You are viewing a plain text version of this content. The canonical link for it is here.
Posted to issues@spark.apache.org by "Eugene Morozov (JIRA)" <ji...@apache.org> on 2016/03/23 08:29:25 UTC

[jira] [Comment Edited] (SPARK-14043) Remove restriction on maxDepth for decision trees

    [ https://issues.apache.org/jira/browse/SPARK-14043?page=com.atlassian.jira.plugin.system.issuetabpanels:comment-tabpanel&focusedCommentId=15206841#comment-15206841 ] 

Eugene Morozov edited comment on SPARK-14043 at 3/23/16 7:28 AM:
-----------------------------------------------------------------

I have couple of ideas to mitigate the issue:
- introduce Array64 (int[][] that allows longer arrays, than max_integer) or List, but the bad part is that it'd require a lot of memory just to store those indices,

It looks like the the issue with using array is that most of the indexes are "wasted" - even if some nodes are not split, the array contains elements as if they would be split.
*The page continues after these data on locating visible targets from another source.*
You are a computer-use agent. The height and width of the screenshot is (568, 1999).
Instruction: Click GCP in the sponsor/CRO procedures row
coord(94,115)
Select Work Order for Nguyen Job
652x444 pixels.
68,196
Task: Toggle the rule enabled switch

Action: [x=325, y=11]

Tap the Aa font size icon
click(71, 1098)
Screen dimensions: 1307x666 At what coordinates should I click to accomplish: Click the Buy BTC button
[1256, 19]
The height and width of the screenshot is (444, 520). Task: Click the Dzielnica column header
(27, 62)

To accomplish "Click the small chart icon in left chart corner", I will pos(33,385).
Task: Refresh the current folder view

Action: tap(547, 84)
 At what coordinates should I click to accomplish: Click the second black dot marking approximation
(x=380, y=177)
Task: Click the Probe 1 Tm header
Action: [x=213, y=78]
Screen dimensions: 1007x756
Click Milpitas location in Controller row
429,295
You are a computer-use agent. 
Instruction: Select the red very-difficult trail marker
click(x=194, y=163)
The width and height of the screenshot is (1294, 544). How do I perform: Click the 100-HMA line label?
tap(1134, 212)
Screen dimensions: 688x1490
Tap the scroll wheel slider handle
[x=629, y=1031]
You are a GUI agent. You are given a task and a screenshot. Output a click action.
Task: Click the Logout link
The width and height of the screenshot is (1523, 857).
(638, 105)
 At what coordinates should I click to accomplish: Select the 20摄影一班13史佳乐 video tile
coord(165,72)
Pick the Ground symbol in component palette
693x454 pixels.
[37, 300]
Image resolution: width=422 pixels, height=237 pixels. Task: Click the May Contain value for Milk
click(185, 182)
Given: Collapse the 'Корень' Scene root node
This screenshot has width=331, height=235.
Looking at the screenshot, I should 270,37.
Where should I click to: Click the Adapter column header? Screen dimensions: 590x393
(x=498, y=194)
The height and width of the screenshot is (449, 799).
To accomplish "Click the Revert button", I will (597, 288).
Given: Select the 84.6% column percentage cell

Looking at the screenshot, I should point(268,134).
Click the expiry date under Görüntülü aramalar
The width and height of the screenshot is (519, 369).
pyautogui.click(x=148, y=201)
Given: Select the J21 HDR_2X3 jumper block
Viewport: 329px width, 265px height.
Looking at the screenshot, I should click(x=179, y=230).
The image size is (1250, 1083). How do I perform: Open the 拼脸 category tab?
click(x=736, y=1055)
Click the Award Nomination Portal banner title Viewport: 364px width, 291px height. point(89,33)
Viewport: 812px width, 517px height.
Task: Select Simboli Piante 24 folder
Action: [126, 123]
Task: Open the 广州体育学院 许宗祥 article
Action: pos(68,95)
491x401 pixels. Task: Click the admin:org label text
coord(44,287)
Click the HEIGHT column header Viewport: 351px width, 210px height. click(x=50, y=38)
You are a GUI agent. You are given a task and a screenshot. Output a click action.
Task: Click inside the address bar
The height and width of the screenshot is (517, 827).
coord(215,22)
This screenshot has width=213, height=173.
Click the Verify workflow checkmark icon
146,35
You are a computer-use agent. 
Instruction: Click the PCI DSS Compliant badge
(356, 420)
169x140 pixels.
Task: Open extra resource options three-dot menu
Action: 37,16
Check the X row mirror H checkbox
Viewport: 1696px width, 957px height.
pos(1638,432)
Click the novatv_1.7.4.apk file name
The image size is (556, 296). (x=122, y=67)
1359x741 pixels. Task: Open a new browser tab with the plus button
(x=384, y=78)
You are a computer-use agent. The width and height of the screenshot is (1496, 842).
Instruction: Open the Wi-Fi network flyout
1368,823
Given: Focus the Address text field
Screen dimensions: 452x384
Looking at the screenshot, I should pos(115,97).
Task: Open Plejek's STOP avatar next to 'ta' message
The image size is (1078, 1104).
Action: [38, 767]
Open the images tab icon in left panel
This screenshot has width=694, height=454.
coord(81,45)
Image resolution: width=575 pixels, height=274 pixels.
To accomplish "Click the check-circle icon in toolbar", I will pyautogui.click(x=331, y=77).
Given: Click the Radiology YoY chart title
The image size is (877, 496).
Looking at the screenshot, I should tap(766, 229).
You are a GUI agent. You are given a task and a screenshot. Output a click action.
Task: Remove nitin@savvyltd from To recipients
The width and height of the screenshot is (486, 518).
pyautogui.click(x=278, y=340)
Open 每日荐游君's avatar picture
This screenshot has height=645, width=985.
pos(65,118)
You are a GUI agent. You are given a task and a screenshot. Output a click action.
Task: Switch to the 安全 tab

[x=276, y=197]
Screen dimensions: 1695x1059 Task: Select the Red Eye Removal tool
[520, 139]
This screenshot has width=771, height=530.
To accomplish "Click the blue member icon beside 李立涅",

This greatly reduces amount of nodes to be actually used in the decision tree. F.e. I've trained couple of models with different maxDepth with 50 trees. All of the decision trees for both models looked like the following couples:
Model with maxDepth = 20:
- depth=20, numNodes=471
- depth=19, numNodes=497

Model with maxDepth = 30:
- depth=30, numNodes=11347
- depth=30, numNodes=10963

Even though the decision trees grows up to the limit of 30 levels, it contains way less number of nodes, than it actually might. 

- Another way to solve this is to represent the decision tree as a tree - it would still allows us to use node indexes, but it won't "waste" them. So, if the node indexes are integers, then the limit is 2^31 - 1 nodes. I'm not sure if that's feasible to achieve, but I'd say it's better to use longs just in case.


was (Author: jean):
I looked at the spark code regarding the issue and I have couple of ideas how this can be fixed
- introduce Array64 (int[][] that allows longer arrays, than max_integer) or List, but the bad part is that it'd require a lot of memory just to store those indices,
- represent the decision tree as a tree without nodeIds at all.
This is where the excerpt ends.